▶ WHAT THIS TASK INVOLVES:
Reproduce every one of the items below word for word, changing nothing.

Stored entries
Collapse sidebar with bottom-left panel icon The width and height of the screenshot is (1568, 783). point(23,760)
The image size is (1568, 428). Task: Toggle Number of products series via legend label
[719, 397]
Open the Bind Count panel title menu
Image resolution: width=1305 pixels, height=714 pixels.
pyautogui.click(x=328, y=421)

▶ EXERCISE SOLUTION:
Collapse sidebar with bottom-left panel icon The width and height of the screenshot is (1568, 783). point(23,760)
The image size is (1568, 428). Task: Toggle Number of products series via legend label
[719, 397]
Open the Bind Count panel title menu
Image resolution: width=1305 pixels, height=714 pixels.
pyautogui.click(x=328, y=421)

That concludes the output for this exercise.